Typically, they get so busy, they miss breakfast and end up starving. By the time they eat, they tend to overeat and because their body is in starvation mode they will end up storing a majority of that food. Eating more frequently keeps hormones balanced, helps us stay in front of the hunger and tells my body that there is no need to store fat. It’s easy to forget meals, so put a timer on your watch or phone to let you know it’s time to eat. Also make sure to always carry a little bag of nuts so if you get stuck somewhere, you’ll have something to keep you from crashing and going into starvation mode.

Sleep
Then there is the person who constantly skimps on sleep. When we sleep, it not only resets our mind but it also resets our hormones. Ghrelin is the hormone that tells you you’re hungry. When we don’t get adequate amounts of quality sleep, our body produces a large amount of this hormone. This type of person tends to never feel full. If this is the case with you and you just don’t have the ability to get more sleep, try increasing your protein intake in the morning with egg whites. This has been shown to decrease your ghrelin levels throughout the day.

Stress
If you were to look at a graph of the amount of stress in your life lined up against a graph showing your weight and you see a correlation, then this could be the thing that’s killing your success. Stress causes the release of a hormone called cortisol. Cortisol is actually called the stress hormone. When released in excess, it tells our body to store fat; and unfortunately the type of fat storage from this hormone has been shown to go straight to the gut.
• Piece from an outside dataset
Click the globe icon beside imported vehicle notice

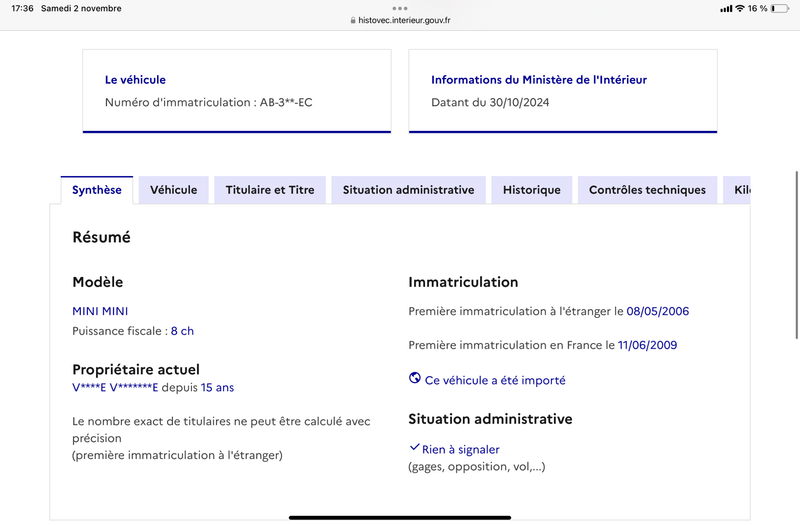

Along with the release of cortisol, when we are stressed our body also tends to release ghrelin (the hunger hormone), since it calms the body, in addition to making us hungry. If you go on a vacation and eat junk but end up losing weight, that’s another sign that stress is causing your lack of weight loss results. If this sounds like you, staying away from caffeine and doing physical training will help lower cortisol and ghrelin, and in turn will help you stay on track with your goals.

Dehydration
If I told you that the number one fat burner in the world is water, you would have a hard time believing me. But it’s true. Three percent dehydration can equal a thirty percent decrease in performance. Not only does water increase metabolism, but it also increases energy and lubricates joints. For a lot of people, it’s not actual hunger they are feeling, but their bodies’ desire for water. If you are hungry and haven’t been hitting the water bottle, drink 16 oz and wait 15-20 minutes. If your hunger diminishes, this could be the key to your hunger. Think of water as the gas pedal to your body’s car. The more you press the pedal, the faster your body uses fuel and the faster you lose weight!!

Insulin
When we consume carbohydrates that are high glycemic (white bread, white rice, sugar, candy), it releases a hormone called insulin. This hormone tells your body to store energy. This is needed at specific times like after a workout, but during the day it can have a lot of negative effects. When I spike my insulin, it goes way up and then tends to go way down; once this happens you can get the shakes and feel light headed, and because of this your hunger will increase drastically.

To prevent this, you want to keep your insulin in check. You need to stay away from high-glycemic foods during the day as well as avoid overeating which tends to increase insulin as well. If you happen to let insulin get the best of you, consume about a tsp. of cinnamon. It’ll flat line your insulin and help curb your appetite in the future.

Addressing our specific weight-loss issues will help us achieve goals much more proficiently than just trying to stop eating. For some of you, more than one of these issues might apply. In a perfect world, we could just eliminate stress or have a perfect night’s sleep every night. This is obviously not possible, but there are ways to counter each of these issues. Knowing which issue is causing you hunger in the first place will help give you the ability to attack it before it beats you and makes you detour from your goals.

The program we designed for you will address each of these issues. It gives you what you need when you need it. If you stray, just get back on the wagon and keep trucking forward.